Aula 13 – Sucessões

Redução das disposições testamentárias

A legítima é obrigatória pela importância da família na sociedade, por essa razão o testador não pode deixar de contemplar os seus herdeiros necessários (art. 1.846, vide 2º princípio na aula 2).Os herdeiros necessários são os descendentes, os ascendentes e o cônjuge/companheiro (1.845), e só podem ser afastados da herança nos casos já vistos de deserdação (1.961, revisem deserdação na aula 4).
Então, havendo herdeiros necessários e havendo testamento, é preciso ajustar o testamento para calcular o valor da metade da herança. Essa metade é a legítima, e a outra metade é a parte disponível para quem o hereditando quiser, inclusive qualquer herdeiro necessário (1.849, 1.847; a colação que veremos adiante, serve para conferir o valor das doações feitas em vida do testador ao herdeiro a fim de igualar os quinhões, 2.002).

Se o testador por descuido, má-administração ou má-fé prejudicar seus herdeiros necessários não respeitando a legítima, caberá a redução do testamento; o testamento não é anulado, é apenas enxugado. O testador pode prever onde deverá ser feita a redução (§ 2º do 1.967); caso contrário a lei determina a redução primeiro nas heranças e depois nos legados (§ 1º do 1.967).
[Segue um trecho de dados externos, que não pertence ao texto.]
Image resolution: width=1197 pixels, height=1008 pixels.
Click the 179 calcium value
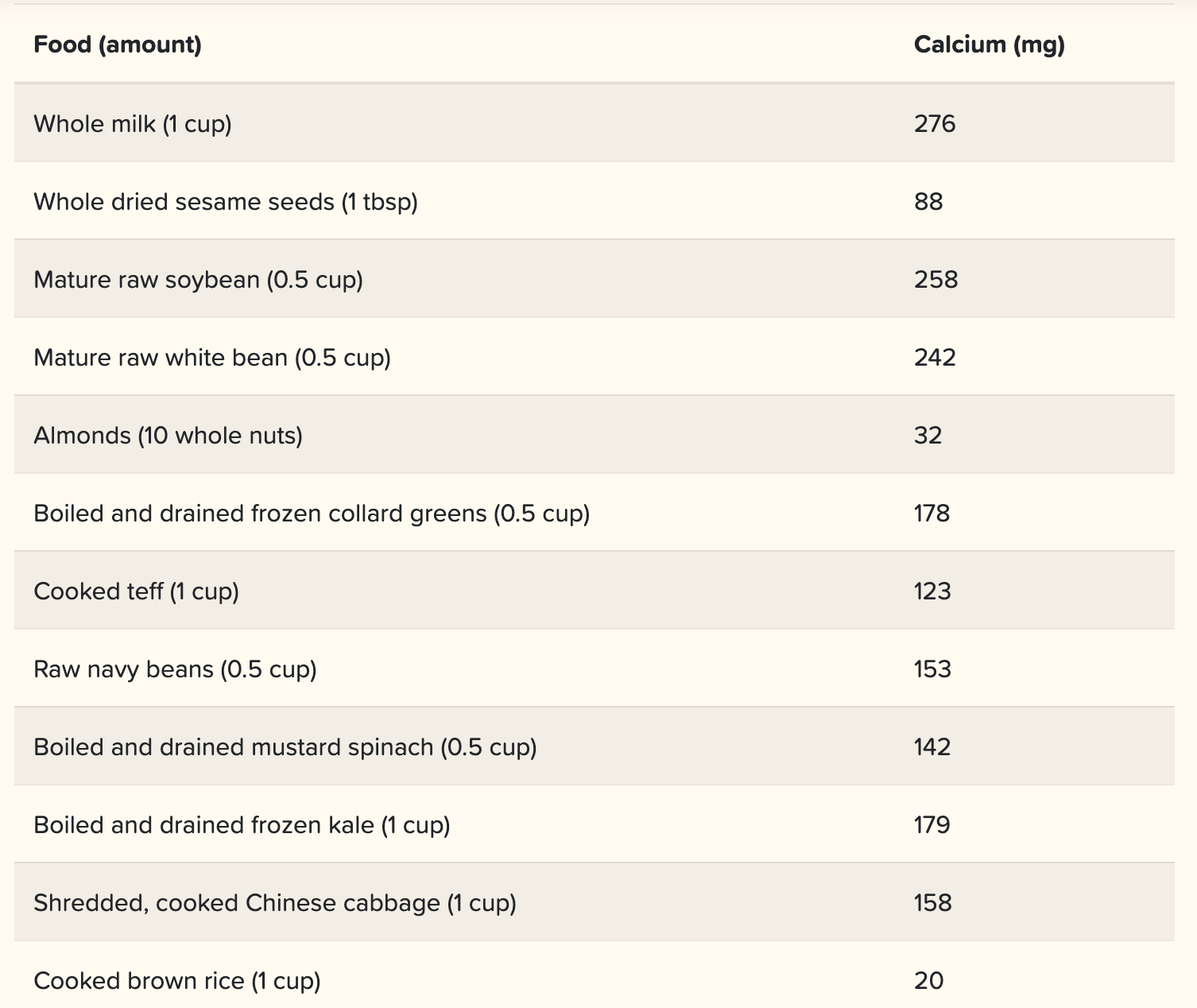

O herdeiro sofre a redução antes do legatário pois herda a título universal, cabendo ao herdeiro só o que sobrar do espólio depois de satisfeitos os credores do extinto, a legítima dos herdeiros necessários e os legados.

Esses cálculos são feitos no inventário por contador, mas só após a morte do hereditando face ao pacta corvina do art. 426. Havendo acordo entre os herdeiros, essa redução se faz dentro do inventário, porém surgindo litígio a ação de redução correrá em processo próprio, visando reconhecer a parte excessiva para reintegrá-la à legítima.

Doação inoficiosa: se mesmo reduzindo o testamento a legítima continuar desrespeitada, anulam-se as doações inoficiosas, pois o testador em vida não pode doar mais da metade dos seus bens (art. 549). Se o fizer, as doações mais recentes devem ser anuladas. Ressalto que o testador pode vender todos os seus bens, mas não pode doar, afinal a venda é uma troca de coisa por dinheiro, já a doação implica em perda. O valor dos bens deve ser considerado ao tempo do contrato, e não ao tempo da morte, de modo que se o doador empobrece posteriormente, válida terá sido a doação.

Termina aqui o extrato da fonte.